There are a few songs which are not explicitly about death. “Dogs” details Kozalek’s sexual history with names and places. What starts with his first kiss at five rapidly gets to “Mary-Ann was my first fuck/she slided down my legs and oh-my-god she could suck.” Of course, Mary-Ann would soon leave him for a “guy with a truck,” in the cruel continuation of a cycle in which Kozelek fails to stay with the women he beds.

Benji closer “Ben is my Friend” is the closest we get to rock. It finds Kozalek struggling to finish his album and dealing with a “middle-aged thing” while he buys lamp shades and eats blue crab cakes. He then goes to a Postal Service concert to see his friend, band member Ben Gibbard. The concert reminds Kozalek of how old he is and how much younger and more successful Ben is. But, just in time for the end of the album, Kozalek has a change of heart, deciding “Ben’s my friend and I know he gets it” and getting back to the studio.
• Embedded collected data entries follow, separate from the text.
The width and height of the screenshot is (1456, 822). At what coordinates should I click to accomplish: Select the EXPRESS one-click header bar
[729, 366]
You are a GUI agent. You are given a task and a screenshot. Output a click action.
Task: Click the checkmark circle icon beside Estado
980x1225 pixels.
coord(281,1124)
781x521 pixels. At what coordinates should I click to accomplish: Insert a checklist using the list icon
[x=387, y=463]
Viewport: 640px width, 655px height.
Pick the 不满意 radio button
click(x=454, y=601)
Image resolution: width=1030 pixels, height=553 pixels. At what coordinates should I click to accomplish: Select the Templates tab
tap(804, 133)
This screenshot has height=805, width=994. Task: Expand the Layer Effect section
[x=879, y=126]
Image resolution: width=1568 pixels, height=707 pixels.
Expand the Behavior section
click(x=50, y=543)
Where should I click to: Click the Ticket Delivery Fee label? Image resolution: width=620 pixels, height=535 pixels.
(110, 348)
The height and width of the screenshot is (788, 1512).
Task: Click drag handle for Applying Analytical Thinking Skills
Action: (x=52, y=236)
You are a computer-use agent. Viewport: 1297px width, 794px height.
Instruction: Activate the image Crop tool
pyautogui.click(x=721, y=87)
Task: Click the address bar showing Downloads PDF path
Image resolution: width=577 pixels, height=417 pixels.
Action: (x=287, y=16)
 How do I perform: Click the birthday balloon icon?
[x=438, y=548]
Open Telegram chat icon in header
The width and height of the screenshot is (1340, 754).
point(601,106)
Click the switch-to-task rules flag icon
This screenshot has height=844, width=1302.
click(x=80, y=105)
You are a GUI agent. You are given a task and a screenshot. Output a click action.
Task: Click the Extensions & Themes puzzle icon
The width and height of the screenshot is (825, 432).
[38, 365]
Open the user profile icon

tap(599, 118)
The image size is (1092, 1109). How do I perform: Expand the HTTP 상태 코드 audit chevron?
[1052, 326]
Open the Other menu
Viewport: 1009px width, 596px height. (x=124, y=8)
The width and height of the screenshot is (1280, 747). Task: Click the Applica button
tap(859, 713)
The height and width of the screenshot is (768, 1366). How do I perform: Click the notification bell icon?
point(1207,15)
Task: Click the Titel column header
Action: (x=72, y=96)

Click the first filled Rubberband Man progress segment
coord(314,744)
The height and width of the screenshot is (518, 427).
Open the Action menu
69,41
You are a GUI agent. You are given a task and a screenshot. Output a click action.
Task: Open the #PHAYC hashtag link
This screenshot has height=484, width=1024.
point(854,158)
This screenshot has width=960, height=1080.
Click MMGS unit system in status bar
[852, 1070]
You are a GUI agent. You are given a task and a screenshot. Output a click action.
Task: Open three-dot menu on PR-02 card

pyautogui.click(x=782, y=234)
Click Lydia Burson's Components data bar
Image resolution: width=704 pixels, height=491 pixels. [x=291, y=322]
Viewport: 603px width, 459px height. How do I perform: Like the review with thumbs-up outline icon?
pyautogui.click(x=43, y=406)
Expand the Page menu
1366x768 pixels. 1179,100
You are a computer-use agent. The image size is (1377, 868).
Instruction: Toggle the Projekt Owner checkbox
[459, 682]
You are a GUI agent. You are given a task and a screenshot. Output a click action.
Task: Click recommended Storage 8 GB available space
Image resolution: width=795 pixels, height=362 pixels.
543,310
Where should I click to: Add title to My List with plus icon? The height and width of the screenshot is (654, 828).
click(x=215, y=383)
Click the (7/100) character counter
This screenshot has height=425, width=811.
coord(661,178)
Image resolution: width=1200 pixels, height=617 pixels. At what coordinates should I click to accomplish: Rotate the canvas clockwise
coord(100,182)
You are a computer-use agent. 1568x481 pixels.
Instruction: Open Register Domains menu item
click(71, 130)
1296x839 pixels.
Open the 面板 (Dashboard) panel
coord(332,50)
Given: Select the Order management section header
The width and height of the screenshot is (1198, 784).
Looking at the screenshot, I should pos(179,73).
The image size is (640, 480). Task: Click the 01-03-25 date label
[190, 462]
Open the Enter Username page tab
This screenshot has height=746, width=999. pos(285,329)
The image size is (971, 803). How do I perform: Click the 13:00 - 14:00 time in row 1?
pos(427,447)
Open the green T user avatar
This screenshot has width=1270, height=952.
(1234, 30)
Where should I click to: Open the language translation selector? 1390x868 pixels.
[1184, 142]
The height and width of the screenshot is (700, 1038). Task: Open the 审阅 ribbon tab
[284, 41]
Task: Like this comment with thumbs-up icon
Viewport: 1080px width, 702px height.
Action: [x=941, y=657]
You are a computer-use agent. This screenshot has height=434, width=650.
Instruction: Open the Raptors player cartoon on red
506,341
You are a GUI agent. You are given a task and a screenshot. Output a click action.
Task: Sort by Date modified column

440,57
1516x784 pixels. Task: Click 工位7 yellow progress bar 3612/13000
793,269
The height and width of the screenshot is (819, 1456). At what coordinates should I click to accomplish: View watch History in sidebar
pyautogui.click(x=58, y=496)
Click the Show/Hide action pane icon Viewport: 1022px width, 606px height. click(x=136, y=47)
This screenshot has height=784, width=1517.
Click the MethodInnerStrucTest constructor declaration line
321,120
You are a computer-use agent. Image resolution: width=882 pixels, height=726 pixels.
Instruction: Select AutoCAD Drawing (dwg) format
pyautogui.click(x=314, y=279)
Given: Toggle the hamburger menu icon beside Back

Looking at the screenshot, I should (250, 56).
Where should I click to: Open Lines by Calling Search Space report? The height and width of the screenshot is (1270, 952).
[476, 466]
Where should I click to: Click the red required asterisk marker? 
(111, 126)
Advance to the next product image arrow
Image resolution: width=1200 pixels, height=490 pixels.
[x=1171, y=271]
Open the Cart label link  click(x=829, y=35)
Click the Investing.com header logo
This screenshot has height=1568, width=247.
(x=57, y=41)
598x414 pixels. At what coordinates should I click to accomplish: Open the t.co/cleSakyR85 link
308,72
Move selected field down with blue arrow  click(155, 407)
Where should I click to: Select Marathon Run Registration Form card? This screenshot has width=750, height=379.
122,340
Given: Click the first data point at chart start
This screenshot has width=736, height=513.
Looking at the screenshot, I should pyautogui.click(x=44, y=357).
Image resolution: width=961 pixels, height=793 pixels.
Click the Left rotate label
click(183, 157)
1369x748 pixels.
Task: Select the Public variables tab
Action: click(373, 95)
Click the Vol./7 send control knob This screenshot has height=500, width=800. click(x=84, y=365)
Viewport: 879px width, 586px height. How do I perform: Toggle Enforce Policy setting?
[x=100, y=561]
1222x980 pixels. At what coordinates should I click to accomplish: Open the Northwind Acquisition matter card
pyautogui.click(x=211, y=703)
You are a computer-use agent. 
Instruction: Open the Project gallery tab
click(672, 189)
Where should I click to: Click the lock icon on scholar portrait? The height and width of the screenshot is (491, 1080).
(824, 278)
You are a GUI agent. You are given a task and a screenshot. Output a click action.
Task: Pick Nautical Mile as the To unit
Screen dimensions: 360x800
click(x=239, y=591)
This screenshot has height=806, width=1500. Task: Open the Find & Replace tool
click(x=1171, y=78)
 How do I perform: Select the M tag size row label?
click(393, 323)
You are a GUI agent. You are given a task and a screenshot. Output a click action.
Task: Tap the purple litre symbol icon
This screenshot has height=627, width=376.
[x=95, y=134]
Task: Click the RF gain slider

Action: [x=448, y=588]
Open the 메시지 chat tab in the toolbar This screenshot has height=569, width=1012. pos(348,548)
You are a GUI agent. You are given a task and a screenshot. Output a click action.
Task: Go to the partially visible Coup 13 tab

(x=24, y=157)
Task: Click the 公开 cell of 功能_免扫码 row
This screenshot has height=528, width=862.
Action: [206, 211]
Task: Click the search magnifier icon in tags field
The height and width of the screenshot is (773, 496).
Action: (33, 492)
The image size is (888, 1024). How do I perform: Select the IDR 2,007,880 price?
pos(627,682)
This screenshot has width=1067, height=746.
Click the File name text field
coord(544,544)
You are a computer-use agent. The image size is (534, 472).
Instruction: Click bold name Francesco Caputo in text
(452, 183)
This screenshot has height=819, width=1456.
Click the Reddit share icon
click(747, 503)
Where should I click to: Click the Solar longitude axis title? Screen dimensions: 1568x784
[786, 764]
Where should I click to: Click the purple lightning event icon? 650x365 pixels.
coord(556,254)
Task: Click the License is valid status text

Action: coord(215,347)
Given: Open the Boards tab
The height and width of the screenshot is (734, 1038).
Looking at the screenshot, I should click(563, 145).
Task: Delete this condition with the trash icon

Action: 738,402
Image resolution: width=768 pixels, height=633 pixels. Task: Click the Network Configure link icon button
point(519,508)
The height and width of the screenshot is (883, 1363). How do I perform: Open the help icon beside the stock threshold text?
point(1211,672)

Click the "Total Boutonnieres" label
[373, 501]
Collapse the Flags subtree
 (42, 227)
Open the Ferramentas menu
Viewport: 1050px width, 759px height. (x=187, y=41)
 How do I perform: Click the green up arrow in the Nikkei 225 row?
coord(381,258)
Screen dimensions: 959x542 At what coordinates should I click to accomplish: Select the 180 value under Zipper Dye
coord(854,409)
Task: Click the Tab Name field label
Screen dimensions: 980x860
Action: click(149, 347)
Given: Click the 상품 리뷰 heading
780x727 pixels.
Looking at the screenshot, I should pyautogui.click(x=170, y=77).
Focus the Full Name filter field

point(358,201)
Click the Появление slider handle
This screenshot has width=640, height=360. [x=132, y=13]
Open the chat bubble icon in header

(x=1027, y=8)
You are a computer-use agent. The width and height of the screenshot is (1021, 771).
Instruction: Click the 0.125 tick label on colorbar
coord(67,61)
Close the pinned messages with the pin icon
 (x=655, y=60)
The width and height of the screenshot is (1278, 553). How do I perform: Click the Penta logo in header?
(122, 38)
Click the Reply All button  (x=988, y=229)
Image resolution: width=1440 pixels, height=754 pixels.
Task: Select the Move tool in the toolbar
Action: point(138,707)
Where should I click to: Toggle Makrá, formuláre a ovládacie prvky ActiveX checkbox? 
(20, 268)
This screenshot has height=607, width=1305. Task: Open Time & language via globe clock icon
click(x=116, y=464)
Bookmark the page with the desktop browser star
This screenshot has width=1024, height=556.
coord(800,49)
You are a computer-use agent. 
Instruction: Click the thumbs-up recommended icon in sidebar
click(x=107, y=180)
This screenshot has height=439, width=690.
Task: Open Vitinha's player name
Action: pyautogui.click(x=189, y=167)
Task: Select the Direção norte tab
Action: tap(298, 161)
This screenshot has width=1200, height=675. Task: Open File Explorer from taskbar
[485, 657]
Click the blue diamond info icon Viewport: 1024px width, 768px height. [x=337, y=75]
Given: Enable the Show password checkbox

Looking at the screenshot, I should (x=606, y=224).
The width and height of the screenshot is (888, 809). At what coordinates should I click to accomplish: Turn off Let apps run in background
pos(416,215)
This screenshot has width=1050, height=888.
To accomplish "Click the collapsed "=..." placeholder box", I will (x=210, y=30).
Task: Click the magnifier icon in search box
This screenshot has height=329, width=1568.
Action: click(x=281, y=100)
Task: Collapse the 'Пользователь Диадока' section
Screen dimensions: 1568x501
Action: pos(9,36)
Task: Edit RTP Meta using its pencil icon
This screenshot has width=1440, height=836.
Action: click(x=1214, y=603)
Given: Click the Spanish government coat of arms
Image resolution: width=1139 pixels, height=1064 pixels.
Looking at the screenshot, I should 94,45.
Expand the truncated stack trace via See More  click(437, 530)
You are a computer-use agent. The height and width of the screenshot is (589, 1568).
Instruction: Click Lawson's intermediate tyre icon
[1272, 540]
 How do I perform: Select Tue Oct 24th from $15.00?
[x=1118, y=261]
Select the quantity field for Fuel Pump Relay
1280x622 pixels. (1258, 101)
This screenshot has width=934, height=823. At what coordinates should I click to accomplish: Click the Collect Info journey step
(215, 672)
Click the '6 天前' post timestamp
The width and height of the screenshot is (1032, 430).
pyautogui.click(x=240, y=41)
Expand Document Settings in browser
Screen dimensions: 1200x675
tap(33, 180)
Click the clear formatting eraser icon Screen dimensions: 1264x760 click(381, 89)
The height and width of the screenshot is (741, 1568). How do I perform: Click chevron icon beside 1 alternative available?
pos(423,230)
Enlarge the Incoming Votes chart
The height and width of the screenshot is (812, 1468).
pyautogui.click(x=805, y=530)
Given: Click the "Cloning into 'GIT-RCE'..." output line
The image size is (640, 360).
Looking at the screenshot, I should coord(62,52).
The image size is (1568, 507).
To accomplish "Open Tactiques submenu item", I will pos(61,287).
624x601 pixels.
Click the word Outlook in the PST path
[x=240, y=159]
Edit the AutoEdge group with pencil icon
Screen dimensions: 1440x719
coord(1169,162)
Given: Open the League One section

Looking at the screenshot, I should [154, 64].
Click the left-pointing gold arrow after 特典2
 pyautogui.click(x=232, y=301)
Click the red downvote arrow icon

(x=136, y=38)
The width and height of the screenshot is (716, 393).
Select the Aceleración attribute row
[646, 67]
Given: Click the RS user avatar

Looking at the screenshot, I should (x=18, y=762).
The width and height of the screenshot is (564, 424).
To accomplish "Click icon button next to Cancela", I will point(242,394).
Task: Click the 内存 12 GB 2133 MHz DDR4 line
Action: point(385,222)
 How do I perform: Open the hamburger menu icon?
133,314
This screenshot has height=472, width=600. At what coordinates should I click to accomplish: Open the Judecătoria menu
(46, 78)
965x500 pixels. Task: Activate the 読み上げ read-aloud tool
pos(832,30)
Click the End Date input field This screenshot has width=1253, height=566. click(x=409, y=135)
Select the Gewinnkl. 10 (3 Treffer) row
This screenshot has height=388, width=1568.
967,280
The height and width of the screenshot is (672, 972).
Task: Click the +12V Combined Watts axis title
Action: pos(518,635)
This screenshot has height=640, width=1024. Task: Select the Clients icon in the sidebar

It is not a happy song, but it is a small victory in a sea of loss and disappointment.

While this all may sound like the culmination of a mid-life crisis, that term fails to describe the discontent. Instead, these are some of the unshakeable doubts and fears that we all carry. The events of the album have a magnificent timelessness, with schoolyard regrets and teenage milestones occupying a plane with recent deaths and professional failures. Instead of a crisis of age, Benji is a crisis of humanity.